- Born: Katherine B. Holt 1977 (age 48–49) United Kingdom
- Education: University of Oxford
- Awards: Edward Harrison Memorial Prize (2007)
- Scientific career
- Fields: Electrochemistry In-situ spectroscopy Surfaces Electrolytes
- Workplaces: University of Texas at Austin University College London
- Thesis: Characterisation and Applications of Boron-Doped Diamond Electrodes (2002)
- Doctoral advisor: John Foord
- Website: iris.ucl.ac.uk/iris/browse/profile?upi=KHOLT76

= Katherine Holt =

British chemist

Katherine B. Holt (born 1977) is a British chemist who is a professor at University College London. She serves as Vice Dean for Education in the Department of Mathematics and Physical Sciences. Her research investigates the development of carbon-based electrodes and electrocatalysis.

== Early life and education ==
Holt was born in the United Kingdom. Her parents were both chemistry teachers and she grew up around chemistry textbooks. She studied chemistry throughout high school, and was accepted to study in the Department of Chemistry at the University of Oxford. During her final year at Oxford, she joined the research group of John Foord, with whom she studied diamond thin films. She focussed on the creation of boron-doped diamond, which could be used as highly conductive electrodes. Holt stayed at the University of Oxford for doctoral research, where she looked to apply her conductive diamond films to electrochemical water waste treatment.

== Research and career ==
Holt became interested in research in the United States, and applied to the laboratory of Allen J. Bard at the University of Texas at Austin, where she started to work on biological systems, such as studying the impact of silver ions on Escherichia coli respiration. After two years in Texas, Holt returned to the United Kingdom, where she joined University College London. She worked as a Centenary Ramsay Fellow. She was appointed an Engineering and Physical Sciences Research Council advanced research fellow in 2006 and a lecturer at University College London in 2007. In 2018 she was promoted to Professor of Chemistry at UCL.

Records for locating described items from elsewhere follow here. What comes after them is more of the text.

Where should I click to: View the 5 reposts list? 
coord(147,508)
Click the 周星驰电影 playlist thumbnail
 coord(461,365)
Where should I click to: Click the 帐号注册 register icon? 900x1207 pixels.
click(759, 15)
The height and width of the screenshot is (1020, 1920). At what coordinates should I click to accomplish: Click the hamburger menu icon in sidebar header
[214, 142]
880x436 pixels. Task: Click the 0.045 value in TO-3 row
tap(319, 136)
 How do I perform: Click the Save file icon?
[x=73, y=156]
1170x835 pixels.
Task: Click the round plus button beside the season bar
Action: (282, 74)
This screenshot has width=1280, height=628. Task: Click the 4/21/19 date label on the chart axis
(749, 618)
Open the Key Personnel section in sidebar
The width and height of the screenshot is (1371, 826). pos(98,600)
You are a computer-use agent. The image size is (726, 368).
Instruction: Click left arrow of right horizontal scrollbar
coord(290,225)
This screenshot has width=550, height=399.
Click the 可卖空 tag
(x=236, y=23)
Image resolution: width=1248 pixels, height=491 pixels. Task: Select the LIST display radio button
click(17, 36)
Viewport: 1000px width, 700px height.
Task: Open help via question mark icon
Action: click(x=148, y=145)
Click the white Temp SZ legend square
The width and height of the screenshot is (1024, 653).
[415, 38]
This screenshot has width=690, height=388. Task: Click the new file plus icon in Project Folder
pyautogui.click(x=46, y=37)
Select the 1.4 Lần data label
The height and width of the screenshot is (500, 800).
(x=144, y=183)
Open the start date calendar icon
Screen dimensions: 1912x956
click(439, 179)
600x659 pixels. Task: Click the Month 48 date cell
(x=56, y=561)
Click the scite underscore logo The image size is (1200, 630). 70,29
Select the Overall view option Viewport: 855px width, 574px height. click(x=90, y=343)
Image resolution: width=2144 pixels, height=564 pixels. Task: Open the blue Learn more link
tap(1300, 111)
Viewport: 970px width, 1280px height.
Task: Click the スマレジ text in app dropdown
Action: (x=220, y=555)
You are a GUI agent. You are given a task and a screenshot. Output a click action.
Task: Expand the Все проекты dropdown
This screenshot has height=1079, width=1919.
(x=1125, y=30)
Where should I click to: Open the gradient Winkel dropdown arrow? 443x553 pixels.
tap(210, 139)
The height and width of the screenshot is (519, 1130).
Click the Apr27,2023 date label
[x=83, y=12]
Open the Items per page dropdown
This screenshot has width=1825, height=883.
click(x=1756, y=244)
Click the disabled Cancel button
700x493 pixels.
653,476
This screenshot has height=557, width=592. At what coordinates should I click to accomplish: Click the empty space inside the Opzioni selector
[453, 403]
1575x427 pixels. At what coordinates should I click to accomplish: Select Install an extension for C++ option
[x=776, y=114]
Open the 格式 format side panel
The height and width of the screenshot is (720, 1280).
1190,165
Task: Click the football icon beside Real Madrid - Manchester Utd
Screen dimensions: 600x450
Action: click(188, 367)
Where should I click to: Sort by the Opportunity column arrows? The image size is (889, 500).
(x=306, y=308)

Holt's research investigates the use of chemistry to better understand biological processes. In particular, she has studied the creation and application of functional diamonds-based nanomaterials. She has shown that boron-doped and nanocrystalline diamond can be grown on metals using chemical vapor deposition, creating highly conductive thin films that can be used to detect metabolic products of living cells. She has studied diamond nanoparticles, which may find application in drug delivery and cellular imaging. Holt showed that diamond can be redox active, a surprising observation given diamond has a bandage of 5.47 eV and is generally considered an insulator. Instead, Holt believes that the redox properties of diamond originate in unsaturated surface bonds, as these interactions can dominate when nanoparticle size is < 5 nm.

==Awards and honours==
Holt was awarded the Edward Harrison Memorial Prize by the Royal Society of Chemistry (RSC) in 2007.